> **Exercise input**:
┏━━

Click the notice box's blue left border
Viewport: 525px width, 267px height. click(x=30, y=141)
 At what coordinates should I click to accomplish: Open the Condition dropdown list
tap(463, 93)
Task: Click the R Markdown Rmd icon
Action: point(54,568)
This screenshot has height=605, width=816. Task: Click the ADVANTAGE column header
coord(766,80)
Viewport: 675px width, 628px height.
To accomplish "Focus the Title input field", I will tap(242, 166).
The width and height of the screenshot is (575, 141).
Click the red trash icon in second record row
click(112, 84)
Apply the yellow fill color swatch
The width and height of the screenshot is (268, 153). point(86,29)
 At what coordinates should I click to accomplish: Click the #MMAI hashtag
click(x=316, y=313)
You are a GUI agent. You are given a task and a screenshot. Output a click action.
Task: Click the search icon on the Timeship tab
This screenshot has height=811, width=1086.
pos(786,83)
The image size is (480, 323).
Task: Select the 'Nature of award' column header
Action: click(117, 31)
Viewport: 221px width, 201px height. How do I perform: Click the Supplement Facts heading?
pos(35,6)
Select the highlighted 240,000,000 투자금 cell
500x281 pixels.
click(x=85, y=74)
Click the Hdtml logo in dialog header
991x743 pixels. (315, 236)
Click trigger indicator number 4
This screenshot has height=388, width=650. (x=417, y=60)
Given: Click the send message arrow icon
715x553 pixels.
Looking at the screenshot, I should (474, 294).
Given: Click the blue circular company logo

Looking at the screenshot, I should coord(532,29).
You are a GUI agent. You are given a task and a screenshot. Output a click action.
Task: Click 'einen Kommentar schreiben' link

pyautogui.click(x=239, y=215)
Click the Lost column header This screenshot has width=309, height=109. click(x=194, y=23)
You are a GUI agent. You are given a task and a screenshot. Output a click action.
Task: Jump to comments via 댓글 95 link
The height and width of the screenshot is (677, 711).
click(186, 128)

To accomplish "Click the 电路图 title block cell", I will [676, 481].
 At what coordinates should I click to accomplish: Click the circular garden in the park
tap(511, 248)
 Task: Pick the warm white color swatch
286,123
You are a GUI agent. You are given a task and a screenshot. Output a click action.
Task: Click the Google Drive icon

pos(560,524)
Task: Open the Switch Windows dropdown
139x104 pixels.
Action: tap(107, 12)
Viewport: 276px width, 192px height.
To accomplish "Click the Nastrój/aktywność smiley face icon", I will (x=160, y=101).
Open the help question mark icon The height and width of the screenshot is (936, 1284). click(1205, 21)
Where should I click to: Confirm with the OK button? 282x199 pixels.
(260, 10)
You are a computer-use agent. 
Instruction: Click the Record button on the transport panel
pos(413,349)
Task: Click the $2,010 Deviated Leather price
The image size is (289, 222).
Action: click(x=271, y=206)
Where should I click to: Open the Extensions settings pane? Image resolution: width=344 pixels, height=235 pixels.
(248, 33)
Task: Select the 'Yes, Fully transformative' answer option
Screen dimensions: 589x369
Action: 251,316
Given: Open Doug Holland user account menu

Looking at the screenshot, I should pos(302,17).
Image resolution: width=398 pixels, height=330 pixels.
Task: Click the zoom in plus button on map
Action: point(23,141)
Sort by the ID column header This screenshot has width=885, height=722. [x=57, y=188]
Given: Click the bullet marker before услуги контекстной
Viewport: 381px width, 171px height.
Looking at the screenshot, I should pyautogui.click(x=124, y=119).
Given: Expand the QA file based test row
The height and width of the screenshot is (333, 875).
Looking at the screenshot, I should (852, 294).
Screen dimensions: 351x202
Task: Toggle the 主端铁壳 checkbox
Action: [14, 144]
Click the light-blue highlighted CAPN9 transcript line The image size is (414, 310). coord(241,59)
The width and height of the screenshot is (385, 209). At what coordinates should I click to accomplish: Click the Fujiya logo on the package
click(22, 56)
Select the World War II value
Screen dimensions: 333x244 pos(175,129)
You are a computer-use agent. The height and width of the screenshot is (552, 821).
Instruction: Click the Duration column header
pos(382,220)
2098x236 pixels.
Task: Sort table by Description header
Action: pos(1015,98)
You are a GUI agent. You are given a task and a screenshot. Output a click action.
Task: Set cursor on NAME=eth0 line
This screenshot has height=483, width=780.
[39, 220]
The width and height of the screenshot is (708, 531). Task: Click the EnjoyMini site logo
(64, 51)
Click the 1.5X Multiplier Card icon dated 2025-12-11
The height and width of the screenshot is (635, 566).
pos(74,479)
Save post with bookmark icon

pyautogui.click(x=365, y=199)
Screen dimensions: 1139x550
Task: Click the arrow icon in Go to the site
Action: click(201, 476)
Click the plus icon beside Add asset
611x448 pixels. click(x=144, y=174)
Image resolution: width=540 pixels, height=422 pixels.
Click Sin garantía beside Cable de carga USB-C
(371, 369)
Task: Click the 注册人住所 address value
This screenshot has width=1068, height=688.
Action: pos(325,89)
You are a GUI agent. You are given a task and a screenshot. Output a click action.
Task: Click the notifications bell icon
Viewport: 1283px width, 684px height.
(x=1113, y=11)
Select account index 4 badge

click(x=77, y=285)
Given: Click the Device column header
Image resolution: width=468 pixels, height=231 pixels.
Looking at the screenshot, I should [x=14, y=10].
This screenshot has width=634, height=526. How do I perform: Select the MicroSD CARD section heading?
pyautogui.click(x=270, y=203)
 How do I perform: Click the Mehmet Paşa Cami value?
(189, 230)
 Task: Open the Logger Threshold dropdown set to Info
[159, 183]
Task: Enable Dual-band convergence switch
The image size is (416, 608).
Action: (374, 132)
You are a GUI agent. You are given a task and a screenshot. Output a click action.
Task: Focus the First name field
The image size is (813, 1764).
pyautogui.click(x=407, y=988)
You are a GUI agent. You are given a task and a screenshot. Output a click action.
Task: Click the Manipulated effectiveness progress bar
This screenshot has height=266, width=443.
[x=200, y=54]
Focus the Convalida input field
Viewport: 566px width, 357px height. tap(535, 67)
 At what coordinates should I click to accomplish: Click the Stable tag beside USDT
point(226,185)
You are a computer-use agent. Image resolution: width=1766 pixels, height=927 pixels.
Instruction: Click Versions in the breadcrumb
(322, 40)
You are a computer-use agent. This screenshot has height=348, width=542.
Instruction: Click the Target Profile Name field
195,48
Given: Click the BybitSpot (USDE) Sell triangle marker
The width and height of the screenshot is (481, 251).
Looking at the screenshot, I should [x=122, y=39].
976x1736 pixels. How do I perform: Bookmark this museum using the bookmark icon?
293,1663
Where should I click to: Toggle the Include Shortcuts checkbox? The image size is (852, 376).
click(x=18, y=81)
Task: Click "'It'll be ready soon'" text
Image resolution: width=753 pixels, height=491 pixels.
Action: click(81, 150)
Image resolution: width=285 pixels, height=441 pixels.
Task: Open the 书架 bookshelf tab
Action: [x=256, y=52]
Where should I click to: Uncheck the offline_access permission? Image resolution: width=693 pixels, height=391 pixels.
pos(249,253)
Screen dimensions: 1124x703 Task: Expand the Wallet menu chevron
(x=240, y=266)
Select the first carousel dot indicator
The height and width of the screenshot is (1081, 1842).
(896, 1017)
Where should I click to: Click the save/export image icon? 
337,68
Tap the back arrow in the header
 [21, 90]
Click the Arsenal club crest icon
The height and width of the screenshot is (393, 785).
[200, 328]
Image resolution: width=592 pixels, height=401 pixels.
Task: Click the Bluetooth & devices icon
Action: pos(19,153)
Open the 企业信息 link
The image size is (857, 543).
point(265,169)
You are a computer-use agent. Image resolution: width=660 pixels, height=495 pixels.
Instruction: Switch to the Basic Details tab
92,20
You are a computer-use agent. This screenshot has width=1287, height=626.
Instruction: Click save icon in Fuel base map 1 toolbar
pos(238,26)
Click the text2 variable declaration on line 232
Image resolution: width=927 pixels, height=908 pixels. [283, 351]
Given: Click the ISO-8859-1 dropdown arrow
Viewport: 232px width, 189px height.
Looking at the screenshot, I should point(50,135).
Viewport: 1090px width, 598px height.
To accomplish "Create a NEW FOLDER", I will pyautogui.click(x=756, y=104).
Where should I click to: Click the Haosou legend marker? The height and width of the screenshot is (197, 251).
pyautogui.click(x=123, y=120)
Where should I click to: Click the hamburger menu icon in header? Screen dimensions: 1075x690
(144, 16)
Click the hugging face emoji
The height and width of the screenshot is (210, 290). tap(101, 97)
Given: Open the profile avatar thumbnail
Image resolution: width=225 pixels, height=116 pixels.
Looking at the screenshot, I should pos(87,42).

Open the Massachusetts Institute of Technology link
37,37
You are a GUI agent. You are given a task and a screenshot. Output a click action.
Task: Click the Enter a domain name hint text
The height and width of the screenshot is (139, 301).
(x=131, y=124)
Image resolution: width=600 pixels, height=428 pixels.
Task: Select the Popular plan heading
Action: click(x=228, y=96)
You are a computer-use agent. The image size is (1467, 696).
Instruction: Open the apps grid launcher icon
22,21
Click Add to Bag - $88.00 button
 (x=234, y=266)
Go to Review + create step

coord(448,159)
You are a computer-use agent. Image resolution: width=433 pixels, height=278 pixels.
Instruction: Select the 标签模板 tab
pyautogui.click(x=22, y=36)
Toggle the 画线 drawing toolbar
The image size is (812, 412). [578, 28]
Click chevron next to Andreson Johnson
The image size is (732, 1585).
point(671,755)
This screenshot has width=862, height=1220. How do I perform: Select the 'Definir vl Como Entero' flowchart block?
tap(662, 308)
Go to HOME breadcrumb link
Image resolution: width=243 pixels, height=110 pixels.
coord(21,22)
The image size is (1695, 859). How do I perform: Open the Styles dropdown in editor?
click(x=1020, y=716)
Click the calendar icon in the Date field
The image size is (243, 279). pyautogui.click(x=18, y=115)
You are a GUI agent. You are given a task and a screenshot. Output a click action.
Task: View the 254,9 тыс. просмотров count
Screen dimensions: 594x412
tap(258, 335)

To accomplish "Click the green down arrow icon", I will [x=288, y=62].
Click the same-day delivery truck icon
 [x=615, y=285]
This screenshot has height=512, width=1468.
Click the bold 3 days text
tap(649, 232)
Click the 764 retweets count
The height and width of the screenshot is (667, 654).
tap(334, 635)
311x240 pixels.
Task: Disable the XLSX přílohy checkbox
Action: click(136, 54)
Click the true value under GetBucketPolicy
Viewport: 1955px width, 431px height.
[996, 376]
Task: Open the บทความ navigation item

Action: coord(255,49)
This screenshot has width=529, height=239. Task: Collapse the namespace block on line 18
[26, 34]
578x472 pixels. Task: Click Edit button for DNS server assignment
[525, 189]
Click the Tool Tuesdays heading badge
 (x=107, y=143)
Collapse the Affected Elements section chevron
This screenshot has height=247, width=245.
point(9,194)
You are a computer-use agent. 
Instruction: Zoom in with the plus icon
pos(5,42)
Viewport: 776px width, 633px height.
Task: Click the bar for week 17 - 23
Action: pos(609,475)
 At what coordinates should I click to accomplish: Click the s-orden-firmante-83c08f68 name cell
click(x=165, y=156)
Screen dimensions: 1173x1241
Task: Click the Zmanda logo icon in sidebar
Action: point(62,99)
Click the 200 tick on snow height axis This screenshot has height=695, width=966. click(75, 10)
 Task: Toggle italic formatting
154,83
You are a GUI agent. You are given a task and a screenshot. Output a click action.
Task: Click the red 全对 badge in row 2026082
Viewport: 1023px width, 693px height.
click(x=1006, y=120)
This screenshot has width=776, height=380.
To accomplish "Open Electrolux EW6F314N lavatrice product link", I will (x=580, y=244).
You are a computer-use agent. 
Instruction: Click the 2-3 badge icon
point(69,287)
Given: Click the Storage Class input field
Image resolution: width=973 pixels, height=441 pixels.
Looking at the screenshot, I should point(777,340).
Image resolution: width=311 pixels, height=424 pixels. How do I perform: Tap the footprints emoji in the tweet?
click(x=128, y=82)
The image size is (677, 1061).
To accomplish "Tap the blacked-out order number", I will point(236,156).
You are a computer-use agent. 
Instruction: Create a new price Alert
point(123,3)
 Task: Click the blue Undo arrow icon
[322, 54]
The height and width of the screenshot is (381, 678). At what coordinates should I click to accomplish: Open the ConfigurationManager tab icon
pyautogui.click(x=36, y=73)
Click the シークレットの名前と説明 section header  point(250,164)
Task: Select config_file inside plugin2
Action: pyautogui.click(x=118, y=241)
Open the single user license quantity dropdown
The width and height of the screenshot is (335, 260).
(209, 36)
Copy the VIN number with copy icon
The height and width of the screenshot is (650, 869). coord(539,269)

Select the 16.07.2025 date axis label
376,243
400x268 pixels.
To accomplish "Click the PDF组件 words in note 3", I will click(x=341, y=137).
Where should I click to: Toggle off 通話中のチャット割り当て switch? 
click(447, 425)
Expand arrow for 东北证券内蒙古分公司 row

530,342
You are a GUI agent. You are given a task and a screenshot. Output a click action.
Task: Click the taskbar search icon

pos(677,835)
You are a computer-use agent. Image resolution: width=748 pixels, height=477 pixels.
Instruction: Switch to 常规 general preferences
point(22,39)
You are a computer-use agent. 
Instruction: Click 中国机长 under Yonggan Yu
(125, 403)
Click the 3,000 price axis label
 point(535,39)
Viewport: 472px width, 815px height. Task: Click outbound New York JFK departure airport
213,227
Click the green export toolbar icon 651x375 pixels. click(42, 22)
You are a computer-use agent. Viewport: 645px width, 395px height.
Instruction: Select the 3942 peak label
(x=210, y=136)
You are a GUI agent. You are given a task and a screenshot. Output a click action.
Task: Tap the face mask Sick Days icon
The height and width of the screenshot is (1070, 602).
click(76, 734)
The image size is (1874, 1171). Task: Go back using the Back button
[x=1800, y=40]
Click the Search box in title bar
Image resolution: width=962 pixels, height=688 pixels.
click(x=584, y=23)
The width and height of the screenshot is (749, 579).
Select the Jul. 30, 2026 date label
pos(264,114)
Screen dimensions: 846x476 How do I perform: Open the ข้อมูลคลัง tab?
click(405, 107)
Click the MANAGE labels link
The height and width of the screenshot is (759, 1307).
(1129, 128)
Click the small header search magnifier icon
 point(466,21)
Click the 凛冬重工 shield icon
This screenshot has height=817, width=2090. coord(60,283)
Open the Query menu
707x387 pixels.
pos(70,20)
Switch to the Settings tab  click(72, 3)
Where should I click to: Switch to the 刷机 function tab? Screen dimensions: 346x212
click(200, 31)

┗━━

Set down, exactly as they stand above, the lines starting with the line with "Click Add to Bag - $88.00 button" and going on through the line with "Click the 764 retweets count", and no others.

Click Add to Bag - $88.00 button
 (x=234, y=266)
Go to Review + create step

coord(448,159)
You are a computer-use agent. Image resolution: width=433 pixels, height=278 pixels.
Instruction: Select the 标签模板 tab
pyautogui.click(x=22, y=36)
Toggle the 画线 drawing toolbar
The image size is (812, 412). [578, 28]
Click chevron next to Andreson Johnson
The image size is (732, 1585).
point(671,755)
This screenshot has width=862, height=1220. How do I perform: Select the 'Definir vl Como Entero' flowchart block?
tap(662, 308)
Go to HOME breadcrumb link
Image resolution: width=243 pixels, height=110 pixels.
coord(21,22)
The image size is (1695, 859). How do I perform: Open the Styles dropdown in editor?
click(x=1020, y=716)
Click the calendar icon in the Date field
The image size is (243, 279). pyautogui.click(x=18, y=115)
You are a GUI agent. You are given a task and a screenshot. Output a click action.
Task: View the 254,9 тыс. просмотров count
Screen dimensions: 594x412
tap(258, 335)

To accomplish "Click the green down arrow icon", I will [x=288, y=62].
Click the same-day delivery truck icon
 [x=615, y=285]
This screenshot has height=512, width=1468.
Click the bold 3 days text
tap(649, 232)
Click the 764 retweets count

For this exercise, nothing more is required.